これらの病気はカメラで声帯を観察することにより簡単に診断ができます。声がれが続いている方はご相談ください。
特に声帯結節や小さな声帯ポリープはネブライザーやお薬でなおることもありますが、放置して大きくなった声帯ポリープは手術をしなければならない場合もありますので注意してください。
また、高齢者の声がれは声帯溝症という「声帯のしわ」が原因のことが多いのですが、喉頭癌なども否定しきれません。
ご自分で判断せずに必ず専門医を受診してください。
味がわからない、他人は濃い味だといっているのに自分には妙に薄味と感じる、果物を食べているのに野菜をかんでいるようだ、などの症状は味覚障害の可能性があります。
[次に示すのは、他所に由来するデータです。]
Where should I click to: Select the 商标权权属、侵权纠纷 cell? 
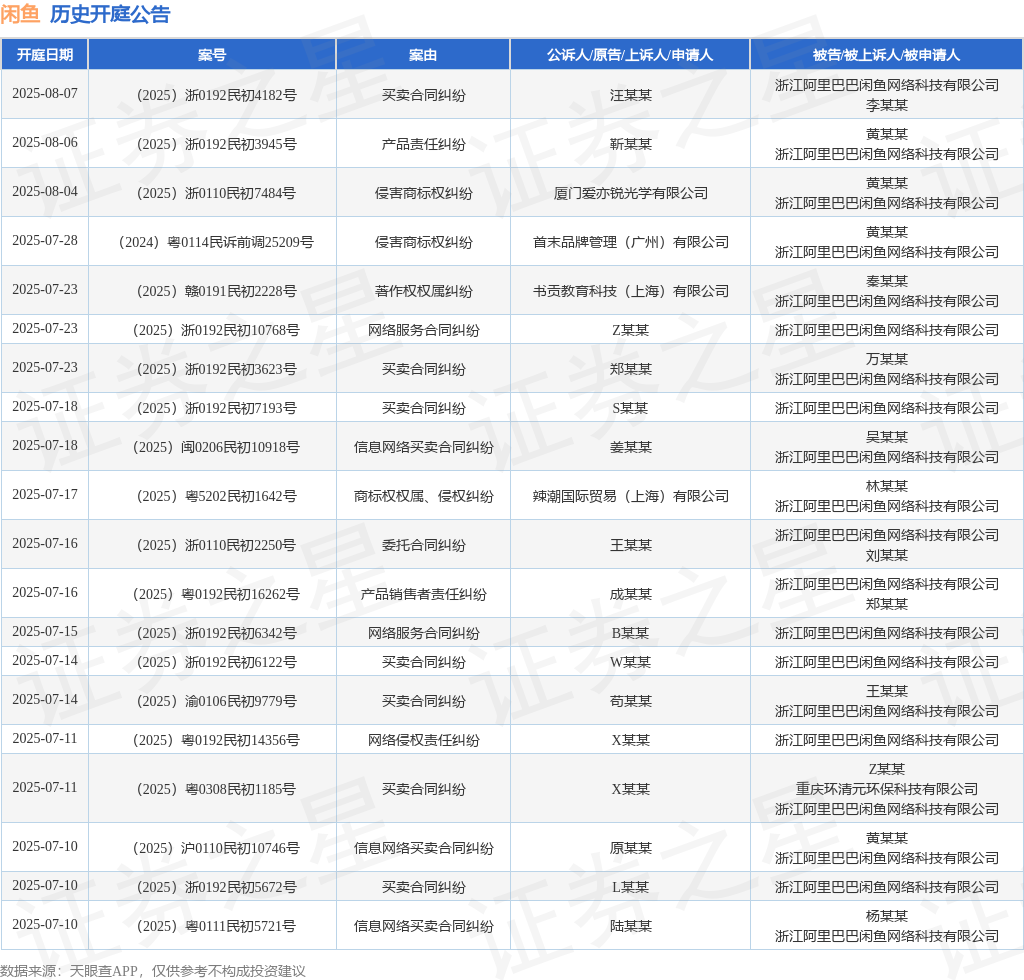pyautogui.click(x=423, y=496)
味覚障害はカゼをひいた後などにも起こりますが、血の中の亜鉛(Zn)の欠乏で起こるものが有名です。
人間は未蕾という舌の表面にある味覚センサーで味覚を感じますが、このセンサーを動かすには亜鉛が必要なのです。亜鉛が不足すると味覚センサーが機能しません。
味覚障害を放置すると自分の知らないうちに塩分をとりすぎて高血圧の原因となったりしますのでご注意ください。
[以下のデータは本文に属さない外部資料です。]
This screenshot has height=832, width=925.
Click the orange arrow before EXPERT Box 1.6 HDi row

また、亜鉛の欠乏は爪の変形、脱毛、意欲の低下(かんたんに言うとうつ病のような状態)を起こします。
当院では味覚や血中の亜鉛(Zn)の検査もできますので、ご相談ください。
【手足口病・ヘルパンギーナとは】
発熱とともに手、足、口の発疹、口内炎ができる病気です。(細かな違いはありますが)発熱と口の症状だけのものがヘルパンギーナと考えてください。
コクサッキ―ウイルスやエンテロウイルスなどが原因で起こります。
【治療法は】
熱や痛み、だるさなどをとるために解熱鎮痛剤や漢方薬をのみます。★この様なことに注意して下さい
- ほとんどの方は数日で自然に治ります。まれに髄膜炎などをおこすことがあるので注意してください。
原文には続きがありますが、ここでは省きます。